And then she saw it.
A figure lingering just beyond the edge of lamplight, pressed near a stoop as if he belonged to the stone. Not moving, not obviously watching. Not one of them.
But there.
Eleanor’s breath hitched. She closed the curtain with steady hands but did not turn around. “Lord Rathbourne,” she said, keeping her voice level.
The gentle patter of his footfalls crossed the floor too quiet for a man who wished to be heard. Graham appeared her side and lifted the curtain a fraction. “What did you see?”
“Left,” she whispered. “Third stoop.”
He looked, then a muscle jumped once in his jaw. “Yes.”
“Does he know we see him?”
“Not yet,” Graham said. “But he expects to be noticed. That is the difference between a watcher and a thief.”
Eleanor’s gaze remained fixed on the seam of the curtain, as though cloth could keep danger out.
“He is too clean,” she murmured. “No local would polish boots for this street.”

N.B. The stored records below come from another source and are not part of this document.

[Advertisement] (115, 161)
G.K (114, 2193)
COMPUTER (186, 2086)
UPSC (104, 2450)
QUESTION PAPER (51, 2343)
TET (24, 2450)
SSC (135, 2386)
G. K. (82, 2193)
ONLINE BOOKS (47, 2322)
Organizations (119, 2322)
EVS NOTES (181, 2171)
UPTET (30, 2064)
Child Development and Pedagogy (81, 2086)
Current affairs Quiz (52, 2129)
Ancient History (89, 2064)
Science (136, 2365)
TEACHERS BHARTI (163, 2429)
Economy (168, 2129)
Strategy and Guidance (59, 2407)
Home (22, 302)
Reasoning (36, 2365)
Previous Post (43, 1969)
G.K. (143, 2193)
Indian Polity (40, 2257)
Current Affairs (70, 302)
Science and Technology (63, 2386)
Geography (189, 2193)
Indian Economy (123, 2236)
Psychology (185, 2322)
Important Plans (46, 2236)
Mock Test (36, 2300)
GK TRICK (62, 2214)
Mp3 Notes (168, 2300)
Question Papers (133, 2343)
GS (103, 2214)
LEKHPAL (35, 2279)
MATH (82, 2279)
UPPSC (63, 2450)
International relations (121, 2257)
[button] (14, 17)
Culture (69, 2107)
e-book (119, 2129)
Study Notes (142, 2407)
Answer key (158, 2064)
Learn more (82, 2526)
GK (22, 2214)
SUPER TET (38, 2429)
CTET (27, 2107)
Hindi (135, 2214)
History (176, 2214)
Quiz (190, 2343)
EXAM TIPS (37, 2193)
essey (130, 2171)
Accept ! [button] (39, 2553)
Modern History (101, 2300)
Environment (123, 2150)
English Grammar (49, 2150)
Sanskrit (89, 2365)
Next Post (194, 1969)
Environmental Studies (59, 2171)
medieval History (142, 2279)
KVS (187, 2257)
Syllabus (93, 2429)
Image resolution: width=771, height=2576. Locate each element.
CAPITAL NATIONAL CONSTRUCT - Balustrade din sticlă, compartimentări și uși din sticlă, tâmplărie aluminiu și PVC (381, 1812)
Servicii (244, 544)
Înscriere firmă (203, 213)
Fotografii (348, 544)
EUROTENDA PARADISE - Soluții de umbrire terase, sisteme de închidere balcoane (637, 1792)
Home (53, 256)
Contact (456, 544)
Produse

Graham’s mouth tightened. “Very clean.” He let the curtain fall. “We go before six,” he said.
Eleanor turned to him. “To the City. St. Paul’s Churchyard.”
“Yes,” he replied.
“And tonight?”
Graham’s hand came to her elbow—brief, steady, undeniably real. “Tonight,” he said, “you sleep.”
Eleanor let out a short laugh. “That is an order.”
“It is a plea,” Graham said quietly.
The words landed differently, and Eleanor’s throat tightened. “You do not know me well enough to fear for me.”
Graham’s gaze held hers, unblinking. “I know you well enough to understand that you will walk into danger with your eyes open and call it principle.”
“And you will follow,” Eleanor said.
“Yes,” Graham replied, and the certainty in his voice was not strategy.
Outside, a soft cough sounded. Polite. Deliberate.
Not the throat-clearing of a passerby, rather an announcement made by someone who expected the door to be opened.
Eleanor went still.
Graham was already moving, silent as a thought. He did not reach for his knife. He positioned himself beside the door, out of sight, and lifted two fingers in a small, spare gesture.
Let them speak. Learn what they believe you are.
Eleanor’s pulse hammered once, hard, then steadied.
She opened the door a careful span.
A footman stood on the step in the palest blue livery, holding an envelope on a silver tray. He wore Lady Mordaunt’s livery, too pristine for this lane and too deliberate to be mistaken for chance. Too clean for a mews. Too perfect.